Compiti da svolgere:
1 – Modifica il brano sul Codice di Autodisciplina Pubblicitaria riscrivendone la parte che comincia con le parole "Essa deve rispettare" e termina dopo "(Bambini e Adolescenti)". Al suo interno sostituisci "rispettare" con "tutelare".
2 – Riprendi il brano sul Codice di Autodisciplina Pubblicitaria e proseguilo dal punto in cui si interrompe.

Brano estratto:

Rinviando un commento più approfondito al momento in cui verrà pubblicato il testo integrale della decisione, vale la pena di sottolineare fin d’ora la grande importanza di questa pronuncia. Da oggi, infatti, deve ritenersi accertato che chiamare “violenza di genere” quella che si compie nelle scuole ai danni dei bambini sottoposti ad iniziative pro-gender, nonché ribadire esplicitamente che “I bambini sono maschi e le bambine sono femmine”, non soltanto è lecito ma è anche corretto dal punto di vista della deontologia pubblicitaria.

[1] Lo IAP è un’associazione costituitasi nel 1966. Il suo scopo è quello di sottoporre le imprese ad essa aderenti alle norme del Codice di Autodisciplina Pubblicitaria, un sistema di autoregolamentazione volto a garantire che il fenomeno pubblicitario sia onesto, veritiero e corretto (art. 1, Codice di Autodisciplina Pubblicitaria). Quando un messaggio pubblicitario creato da un soggetto aderente allo IAP viene considerato contrario al Codice di Autodisciplina Pubblicitaria, lo stesso non può essere più diffuso in nessuno dei mezzi “di comunicazione commerciale che direttamente o tramite le proprie Associazioni hanno accettato il Codice di Autodisciplina, ancorché non siano stati parte nel procedimento avanti al Giurì” (art. 40).

[2] Art. 10 – Convinzioni morali, civili, religiose e dignità della persona.
La comunicazione commerciale non deve offendere le convinzioni morali, civili e religiose.
Essa deve rispettare la dignità della persona in tutte le sue forme ed espressioni e deve evitare ogni forma di discrimina-zione, compresa quella di genere.

[3] Art. 11 (Bambini e Adolescenti)
Una cura particolare deve essere posta nei messaggi che si rivolgono ai bambini, intesi come minori fino a 12 anni, e agli adolescenti o che possono essere da loro ricevuti. Questi messaggi non devono contenere nulla che possa danneggiarli psichicamente, moralmente o fisicamente e non devono inoltre abusare della loro naturale credulità o mancanza di esperienza, o del loro senso di lealtà.
In particolare questa comunicazione commerciale non deve indurre a:

  • violare norme di comportamento sociale generalmente accettate;
  • compiere azioni o esporsi a situazioni pericolose;
  • ritenere che il mancato possesso del prodotto oggetto della comunicazione significhi inferiorità, oppure mancato assolvimento dei loro compiti da parte dei genitori;
  • sminuire il ruolo dei genitori e di altri educatori nel fornire valide indicazioni dietetiche;
  • adottare l’abitudine a comportamenti alimentari non equilibrati, o trascurare l’esigenza di seguire uno stile di vita sano;
  • sollecitare altre persone all’acquisto del prodotto oggetto della comunicazione.

Dati mostrati:
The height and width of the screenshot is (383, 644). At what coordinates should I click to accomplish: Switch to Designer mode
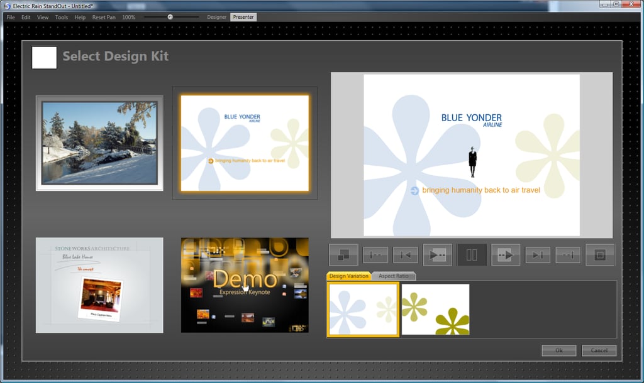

Risposte in ordine:
1 –
Essa deve tutelare la dignità della persona in tutte le sue forme ed espressioni e deve evitare ogni forma di discrimina-zione, compresa quella di genere.

[3] Art. 11 (Bambini e Adolescenti)

2 –
L’impiego di bambini e adolescenti nella comunicazione deve evitare ogni abuso dei naturali sentimenti degli adulti per i più giovani.
Sono vietate rappresentazioni di comportamenti o di atteggiamenti improntati alla sessualizzazione dei bambini, o dei soggetti che appaiano tali.

[4] Art. 46 (Appelli al pubblico)
È soggetto alle norme del presente Codice qualunque messaggio volto a sensibilizzare il pubblico su temi di interesse sociale, anche specifici, o che sollecita, direttamente o indi-rettamente, il volontario apporto di contribuzioni di qualsiasi natura, finalizzate al raggiungimento di obiettivi di carattere sociale.
Tali messaggi devono riportare l’identità dell’autore e del beneficiario della richiesta, nonché l’obiettivo sociale che si intende raggiungere.
I promotori di detti messaggi possono esprimere liberamente le proprie opinioni sul tema trattato, ma deve risultare chiaramente che trattasi di opinioni dei medesimi promotori e non di fatti accertati.
Per contro i messaggi non devono:

  1. sfruttare indebitamente la miseria umana nuocendo alla dignità della persona, né ricorrere a richiami scioccanti tali da ingenerare ingiustificatamente allarmismi, sentimenti di paura o di grave turbamento;
  2. colpevolizzare o addossare responsabilità a coloro che non intendano aderire all’appello;
  3. presentare in modo esagerato il grado o la natura del problema sociale per il quale l’appello viene rivolto;
  4. sovrastimare lo specifico o potenziale valore del contri-buto all’iniziativa;
  5. sollecitare i minori ad offerte di denaro.

Le presenti disposizioni si applicano anche alla comunicazione commerciale che contenga riferimenti a cause sociali.